Evidence that NF-κB and MAPK Signaling Promotes NLRP Inflammasome Activation in Neurons Following Ischemic Stroke

Multi-protein complexes, termed “inflammasomes,” are known to contribute to neuronal cell death and brain injury following ischemic stroke. Ischemic stroke increases the expression and activation of nucleotide-binding oligomerization domain (NOD)-like receptor (NLR) Pyrin domain containing 1 and 3 (NLRP1 and NLRP3) inflammasome proteins and both interleukin (IL)-1β and IL-18 in neurons. In this study, we provide evidence that activation of either the NF-κB and MAPK signaling pathways was partly responsible for inducing the expression and activation of NLRP1 and NLRP3 inflammasome proteins and that these effects can be attenuated using pharmacological inhibitors of these two pathways in neurons and brain tissue under in vitro and in vivo ischemic conditions, respectively.
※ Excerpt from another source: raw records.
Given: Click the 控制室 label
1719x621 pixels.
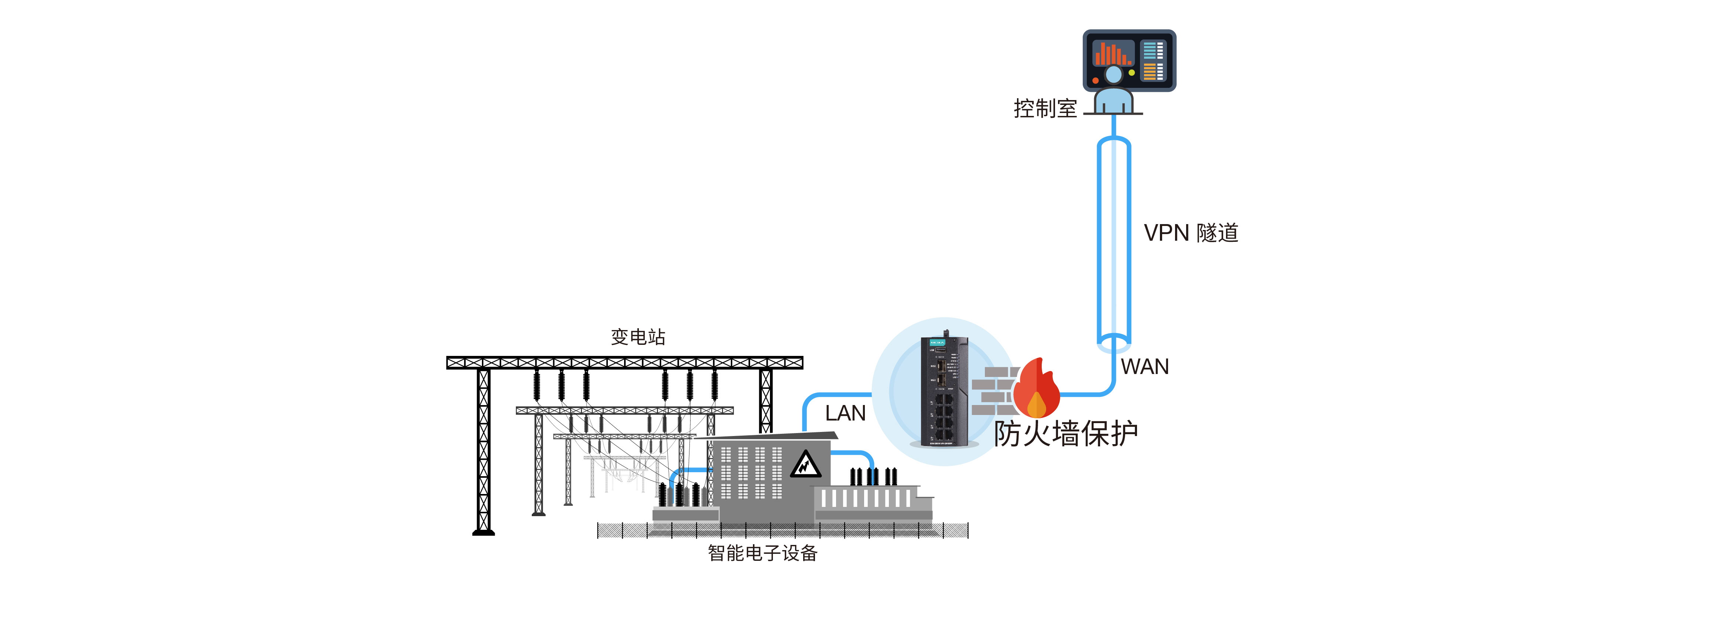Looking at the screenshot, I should coord(1045,108).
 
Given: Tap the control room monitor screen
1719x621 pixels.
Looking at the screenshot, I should coord(1129,60).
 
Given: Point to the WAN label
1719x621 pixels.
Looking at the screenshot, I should coord(1144,366).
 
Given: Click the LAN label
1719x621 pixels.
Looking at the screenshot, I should coord(845,413).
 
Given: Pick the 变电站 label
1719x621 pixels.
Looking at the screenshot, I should coord(638,337).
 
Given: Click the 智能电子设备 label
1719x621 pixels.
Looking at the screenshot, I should coord(762,553).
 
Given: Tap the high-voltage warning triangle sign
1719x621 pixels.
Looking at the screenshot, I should coord(805,465).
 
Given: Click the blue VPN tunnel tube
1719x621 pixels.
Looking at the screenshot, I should coord(1114,240).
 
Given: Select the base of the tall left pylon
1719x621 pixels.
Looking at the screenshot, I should coord(484,532).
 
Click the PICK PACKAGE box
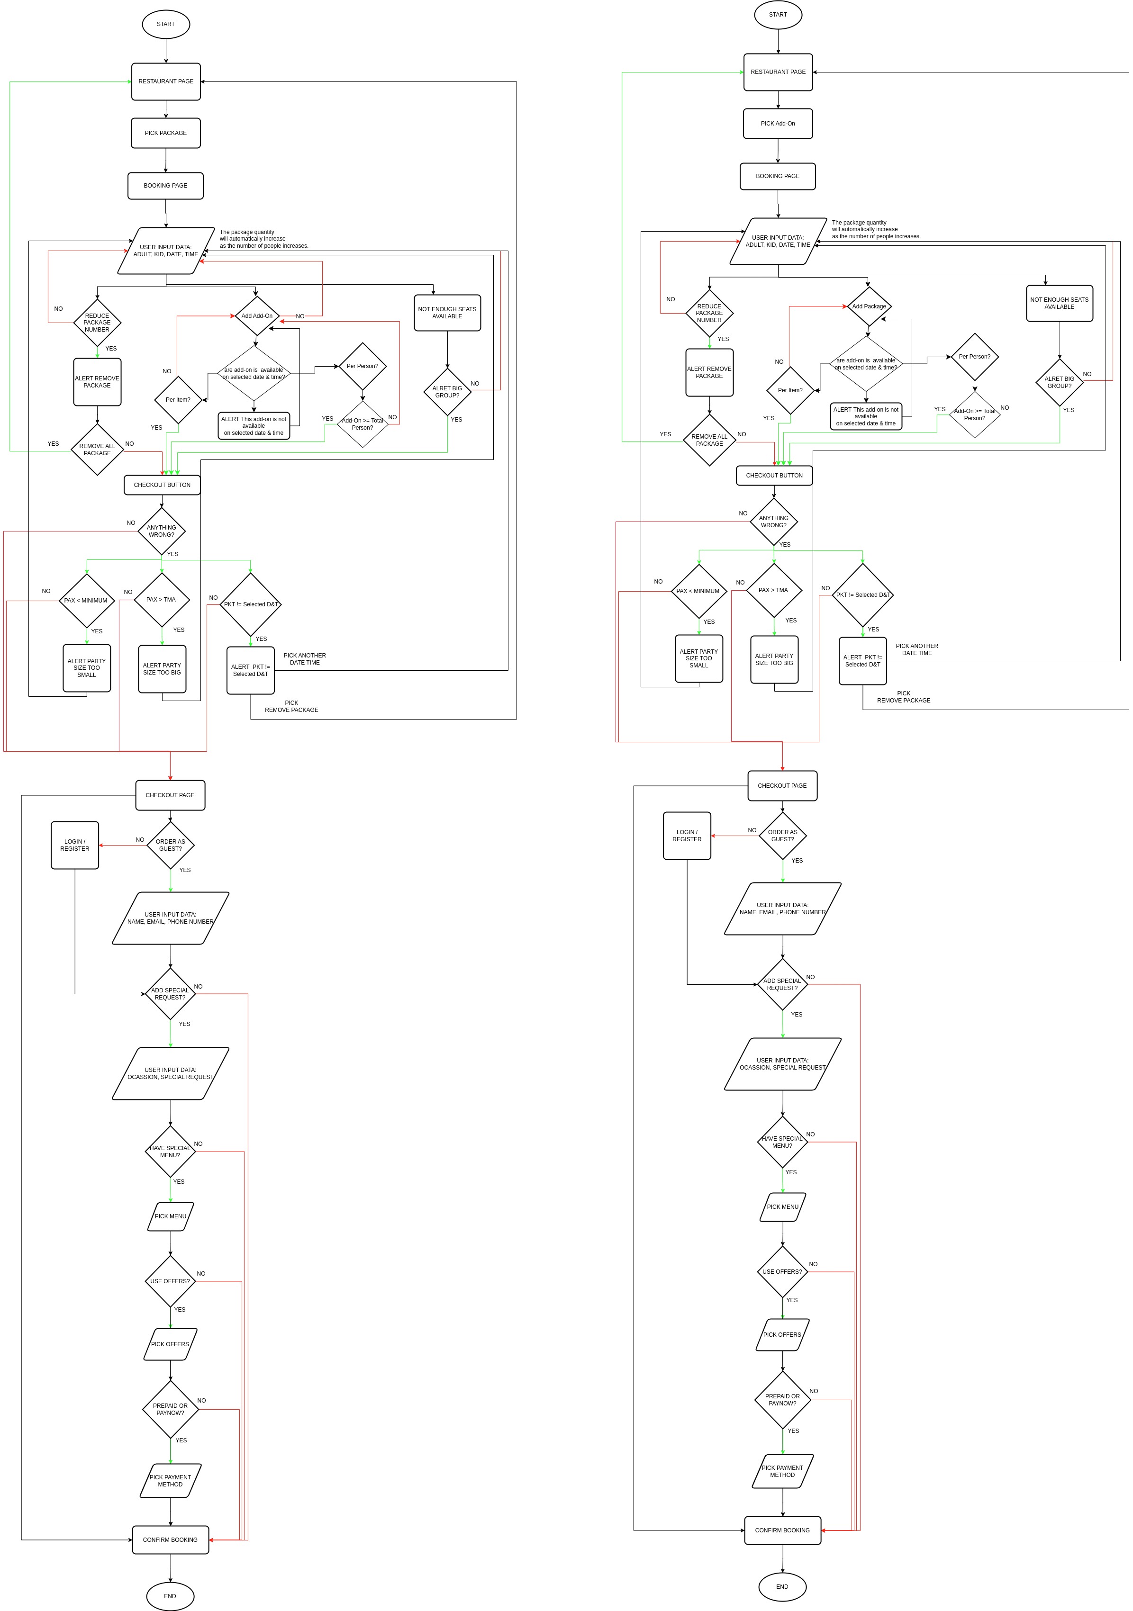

Moreover, these findings provided supporting evidence that treatment with intravenous immunoglobulin (IVIg) preparation can reduce activation of the NF-κB and MAPK signaling pathways resulting in decreased expression and activation of NLRP1 and NLRP3 inflammasomes, as well as increasing expression of anti-apoptotic proteins, Bcl-2 and Bcl-xL, in primary cortical neurons and/or cerebral tissue under in vitro and in vivo ischemic conditions. In summary, these results provide compelling evidence that both the NF-κB and MAPK signaling pathways play a pivotal role in regulating the expression and activation of NLRP1 and NLRP3 inflammasomes in primary cortical neurons and brain tissue under ischemic conditions. In addition, treatment with IVIg preparation decreased the activation of the NF-κB and MAPK signaling pathways, and thus attenuated the expression and activation of NLRP1 and NLRP3 inflammasomes in primary cortical neurons under ischemic conditions. Hence, these findings suggest that therapeutic interventions that target inflammasome activation in neurons may provide new opportunities in the future treatment of ischemic stroke.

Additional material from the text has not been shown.